» **EXERCISE GOAL**: Can you reproduce the data from the line with "Where should I click to: Open the" to the line with "will click(227, 316).", swapping "Logistics" for "Shipping" and leaving everything else unchanged?
......
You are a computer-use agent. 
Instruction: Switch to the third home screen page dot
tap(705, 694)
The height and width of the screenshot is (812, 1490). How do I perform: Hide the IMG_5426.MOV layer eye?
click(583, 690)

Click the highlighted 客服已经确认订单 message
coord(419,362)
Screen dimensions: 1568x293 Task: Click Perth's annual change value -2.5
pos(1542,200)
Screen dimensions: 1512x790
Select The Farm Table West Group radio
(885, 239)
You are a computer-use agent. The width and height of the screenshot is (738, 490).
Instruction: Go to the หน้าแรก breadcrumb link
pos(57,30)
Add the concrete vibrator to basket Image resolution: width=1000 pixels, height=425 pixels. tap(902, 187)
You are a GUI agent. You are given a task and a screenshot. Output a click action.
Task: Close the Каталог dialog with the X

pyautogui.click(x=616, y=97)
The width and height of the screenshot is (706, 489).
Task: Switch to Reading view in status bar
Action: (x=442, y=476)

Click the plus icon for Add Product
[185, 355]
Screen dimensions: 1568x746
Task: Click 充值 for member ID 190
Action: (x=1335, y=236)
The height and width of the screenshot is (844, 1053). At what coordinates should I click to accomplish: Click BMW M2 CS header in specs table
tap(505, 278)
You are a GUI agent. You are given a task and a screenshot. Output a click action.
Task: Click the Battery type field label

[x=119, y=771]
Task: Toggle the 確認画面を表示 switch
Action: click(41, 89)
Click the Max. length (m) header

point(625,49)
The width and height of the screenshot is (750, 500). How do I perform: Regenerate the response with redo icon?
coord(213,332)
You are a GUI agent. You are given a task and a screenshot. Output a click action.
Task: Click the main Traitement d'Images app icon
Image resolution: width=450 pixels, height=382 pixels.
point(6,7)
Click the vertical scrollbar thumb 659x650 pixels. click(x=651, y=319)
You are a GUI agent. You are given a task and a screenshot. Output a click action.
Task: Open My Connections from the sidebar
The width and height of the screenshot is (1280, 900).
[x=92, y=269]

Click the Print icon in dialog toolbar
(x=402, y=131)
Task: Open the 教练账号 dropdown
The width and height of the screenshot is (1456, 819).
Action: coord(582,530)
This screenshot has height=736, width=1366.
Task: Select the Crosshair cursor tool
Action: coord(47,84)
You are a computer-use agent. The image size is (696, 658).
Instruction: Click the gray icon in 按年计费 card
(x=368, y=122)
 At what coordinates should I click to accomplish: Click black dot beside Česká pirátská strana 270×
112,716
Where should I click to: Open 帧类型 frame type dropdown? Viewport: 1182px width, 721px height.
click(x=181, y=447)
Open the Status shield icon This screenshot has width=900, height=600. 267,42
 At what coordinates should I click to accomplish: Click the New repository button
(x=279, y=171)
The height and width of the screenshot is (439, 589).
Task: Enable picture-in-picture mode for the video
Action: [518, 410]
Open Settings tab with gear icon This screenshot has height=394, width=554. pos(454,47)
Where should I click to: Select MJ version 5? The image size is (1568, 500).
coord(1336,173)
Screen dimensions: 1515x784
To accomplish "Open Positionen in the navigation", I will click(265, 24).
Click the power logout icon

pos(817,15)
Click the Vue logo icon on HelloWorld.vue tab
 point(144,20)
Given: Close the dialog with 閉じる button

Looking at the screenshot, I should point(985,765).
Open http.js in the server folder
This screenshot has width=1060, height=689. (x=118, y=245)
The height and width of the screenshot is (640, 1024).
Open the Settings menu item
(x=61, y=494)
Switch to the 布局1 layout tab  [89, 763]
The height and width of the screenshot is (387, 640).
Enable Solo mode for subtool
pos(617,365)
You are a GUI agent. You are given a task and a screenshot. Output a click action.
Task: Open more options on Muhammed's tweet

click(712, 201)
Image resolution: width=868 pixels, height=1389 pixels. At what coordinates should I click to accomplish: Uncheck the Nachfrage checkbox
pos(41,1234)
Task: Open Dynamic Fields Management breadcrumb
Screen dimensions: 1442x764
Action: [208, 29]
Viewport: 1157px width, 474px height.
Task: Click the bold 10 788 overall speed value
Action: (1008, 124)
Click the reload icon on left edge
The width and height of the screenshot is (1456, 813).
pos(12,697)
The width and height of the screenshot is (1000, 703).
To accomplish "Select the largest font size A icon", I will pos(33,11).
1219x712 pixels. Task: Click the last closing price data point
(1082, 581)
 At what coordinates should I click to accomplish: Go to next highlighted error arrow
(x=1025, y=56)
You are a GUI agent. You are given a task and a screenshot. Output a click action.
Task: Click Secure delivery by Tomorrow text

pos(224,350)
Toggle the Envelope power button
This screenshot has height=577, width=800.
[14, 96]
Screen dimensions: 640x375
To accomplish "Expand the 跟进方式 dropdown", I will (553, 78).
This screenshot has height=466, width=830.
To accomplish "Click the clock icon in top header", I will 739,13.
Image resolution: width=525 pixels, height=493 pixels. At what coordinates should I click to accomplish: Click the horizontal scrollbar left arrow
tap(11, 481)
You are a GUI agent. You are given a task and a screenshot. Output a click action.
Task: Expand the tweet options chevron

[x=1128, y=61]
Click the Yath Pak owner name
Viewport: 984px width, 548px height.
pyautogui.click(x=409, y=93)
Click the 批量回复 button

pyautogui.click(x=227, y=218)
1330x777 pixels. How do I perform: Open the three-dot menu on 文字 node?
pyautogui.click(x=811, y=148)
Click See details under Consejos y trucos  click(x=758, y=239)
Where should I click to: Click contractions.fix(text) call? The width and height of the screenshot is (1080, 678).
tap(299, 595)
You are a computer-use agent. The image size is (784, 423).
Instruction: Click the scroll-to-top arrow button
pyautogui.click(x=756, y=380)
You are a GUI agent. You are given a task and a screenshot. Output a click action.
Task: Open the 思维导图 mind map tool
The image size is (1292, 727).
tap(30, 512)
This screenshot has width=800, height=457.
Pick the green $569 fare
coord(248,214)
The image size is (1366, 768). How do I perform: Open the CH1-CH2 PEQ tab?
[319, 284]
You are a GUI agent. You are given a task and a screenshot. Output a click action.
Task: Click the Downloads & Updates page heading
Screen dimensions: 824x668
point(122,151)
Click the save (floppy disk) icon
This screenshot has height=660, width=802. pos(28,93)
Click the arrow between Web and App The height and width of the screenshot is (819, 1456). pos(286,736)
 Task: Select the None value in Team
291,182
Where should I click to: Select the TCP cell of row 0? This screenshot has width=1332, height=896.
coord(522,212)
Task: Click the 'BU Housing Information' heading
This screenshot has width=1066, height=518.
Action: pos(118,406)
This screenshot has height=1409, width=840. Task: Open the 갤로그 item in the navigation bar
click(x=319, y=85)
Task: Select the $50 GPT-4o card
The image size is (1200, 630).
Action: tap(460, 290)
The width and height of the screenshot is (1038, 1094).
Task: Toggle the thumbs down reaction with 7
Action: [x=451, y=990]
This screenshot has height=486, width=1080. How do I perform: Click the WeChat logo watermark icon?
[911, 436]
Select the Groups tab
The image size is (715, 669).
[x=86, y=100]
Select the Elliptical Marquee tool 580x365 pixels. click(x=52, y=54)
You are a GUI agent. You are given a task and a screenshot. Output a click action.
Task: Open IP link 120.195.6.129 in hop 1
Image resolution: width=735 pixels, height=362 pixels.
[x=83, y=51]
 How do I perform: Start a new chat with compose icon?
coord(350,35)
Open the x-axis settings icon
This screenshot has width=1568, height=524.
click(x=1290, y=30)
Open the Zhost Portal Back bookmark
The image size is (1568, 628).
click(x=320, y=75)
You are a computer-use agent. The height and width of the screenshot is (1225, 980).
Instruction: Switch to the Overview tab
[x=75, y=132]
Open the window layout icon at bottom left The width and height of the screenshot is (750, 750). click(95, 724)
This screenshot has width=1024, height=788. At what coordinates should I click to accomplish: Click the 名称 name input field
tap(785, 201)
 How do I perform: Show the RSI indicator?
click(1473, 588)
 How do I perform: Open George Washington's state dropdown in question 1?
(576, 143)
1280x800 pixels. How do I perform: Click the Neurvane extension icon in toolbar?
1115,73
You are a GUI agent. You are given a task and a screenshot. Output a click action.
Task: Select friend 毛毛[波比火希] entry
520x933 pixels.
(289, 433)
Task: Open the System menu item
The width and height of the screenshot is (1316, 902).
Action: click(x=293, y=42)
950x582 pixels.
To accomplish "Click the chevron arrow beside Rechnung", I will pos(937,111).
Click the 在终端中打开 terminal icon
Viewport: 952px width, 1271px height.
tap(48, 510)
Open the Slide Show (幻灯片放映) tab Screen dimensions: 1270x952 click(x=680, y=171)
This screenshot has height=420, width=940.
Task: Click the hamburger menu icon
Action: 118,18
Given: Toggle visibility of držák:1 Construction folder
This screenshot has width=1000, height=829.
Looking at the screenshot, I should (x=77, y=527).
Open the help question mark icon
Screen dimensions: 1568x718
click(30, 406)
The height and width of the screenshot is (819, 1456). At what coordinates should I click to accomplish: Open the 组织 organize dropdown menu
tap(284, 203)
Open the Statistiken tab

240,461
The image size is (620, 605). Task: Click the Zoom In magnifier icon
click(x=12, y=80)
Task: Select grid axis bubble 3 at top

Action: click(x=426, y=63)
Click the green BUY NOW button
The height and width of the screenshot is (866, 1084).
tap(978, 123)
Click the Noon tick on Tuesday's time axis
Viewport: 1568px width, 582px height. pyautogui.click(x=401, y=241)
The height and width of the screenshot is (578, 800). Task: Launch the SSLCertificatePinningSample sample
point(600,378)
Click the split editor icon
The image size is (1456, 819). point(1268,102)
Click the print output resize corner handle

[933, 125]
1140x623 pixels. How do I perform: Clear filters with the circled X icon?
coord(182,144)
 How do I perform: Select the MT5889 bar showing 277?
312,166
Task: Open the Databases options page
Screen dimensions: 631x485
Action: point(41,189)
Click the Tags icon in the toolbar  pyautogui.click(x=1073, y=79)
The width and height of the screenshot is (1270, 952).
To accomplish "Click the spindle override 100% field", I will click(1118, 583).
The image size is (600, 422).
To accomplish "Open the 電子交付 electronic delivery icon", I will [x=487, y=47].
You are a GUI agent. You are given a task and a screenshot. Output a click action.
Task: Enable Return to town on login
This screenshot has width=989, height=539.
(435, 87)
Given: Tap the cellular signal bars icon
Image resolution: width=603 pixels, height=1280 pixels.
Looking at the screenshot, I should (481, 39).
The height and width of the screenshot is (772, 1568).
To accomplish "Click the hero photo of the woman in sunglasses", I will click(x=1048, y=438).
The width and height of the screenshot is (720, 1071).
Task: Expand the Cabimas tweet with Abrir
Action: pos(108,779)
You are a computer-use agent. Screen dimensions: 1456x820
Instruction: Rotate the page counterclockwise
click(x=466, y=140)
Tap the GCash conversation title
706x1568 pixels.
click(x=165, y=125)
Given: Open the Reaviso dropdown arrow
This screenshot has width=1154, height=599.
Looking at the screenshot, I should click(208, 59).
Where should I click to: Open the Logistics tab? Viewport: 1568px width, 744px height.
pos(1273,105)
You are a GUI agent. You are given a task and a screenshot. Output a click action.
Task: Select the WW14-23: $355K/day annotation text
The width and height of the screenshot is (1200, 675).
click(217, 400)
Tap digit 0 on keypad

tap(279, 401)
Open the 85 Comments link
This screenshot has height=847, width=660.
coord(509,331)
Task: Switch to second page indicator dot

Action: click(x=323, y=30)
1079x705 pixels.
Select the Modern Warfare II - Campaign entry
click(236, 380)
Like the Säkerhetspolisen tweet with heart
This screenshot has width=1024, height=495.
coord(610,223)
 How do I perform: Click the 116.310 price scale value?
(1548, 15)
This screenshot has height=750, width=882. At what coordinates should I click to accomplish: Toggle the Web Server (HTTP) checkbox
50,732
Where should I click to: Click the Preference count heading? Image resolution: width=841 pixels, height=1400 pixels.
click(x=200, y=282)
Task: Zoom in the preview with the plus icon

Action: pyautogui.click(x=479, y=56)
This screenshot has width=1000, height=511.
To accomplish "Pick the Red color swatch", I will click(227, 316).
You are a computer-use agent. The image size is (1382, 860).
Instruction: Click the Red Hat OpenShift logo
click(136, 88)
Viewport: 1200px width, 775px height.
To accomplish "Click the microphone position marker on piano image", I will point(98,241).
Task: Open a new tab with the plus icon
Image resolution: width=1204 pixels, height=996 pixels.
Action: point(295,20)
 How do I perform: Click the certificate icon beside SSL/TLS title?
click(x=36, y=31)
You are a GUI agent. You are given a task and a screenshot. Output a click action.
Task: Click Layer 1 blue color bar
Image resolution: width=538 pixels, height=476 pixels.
......
» **EXPECTED OUTPUT**:
Where should I click to: Open the Shipping tab? Viewport: 1568px width, 744px height.
pos(1273,105)
You are a GUI agent. You are given a task and a screenshot. Output a click action.
Task: Select the WW14-23: $355K/day annotation text
The width and height of the screenshot is (1200, 675).
click(217, 400)
Tap digit 0 on keypad

tap(279, 401)
Open the 85 Comments link
This screenshot has height=847, width=660.
coord(509,331)
Task: Switch to second page indicator dot

Action: click(x=323, y=30)
1079x705 pixels.
Select the Modern Warfare II - Campaign entry
click(236, 380)
Like the Säkerhetspolisen tweet with heart
This screenshot has width=1024, height=495.
coord(610,223)
 How do I perform: Click the 116.310 price scale value?
(1548, 15)
This screenshot has height=750, width=882. At what coordinates should I click to accomplish: Toggle the Web Server (HTTP) checkbox
50,732
Where should I click to: Click the Preference count heading? Image resolution: width=841 pixels, height=1400 pixels.
click(x=200, y=282)
Task: Zoom in the preview with the plus icon

Action: pyautogui.click(x=479, y=56)
This screenshot has width=1000, height=511.
To accomplish "Pick the Red color swatch", I will click(227, 316).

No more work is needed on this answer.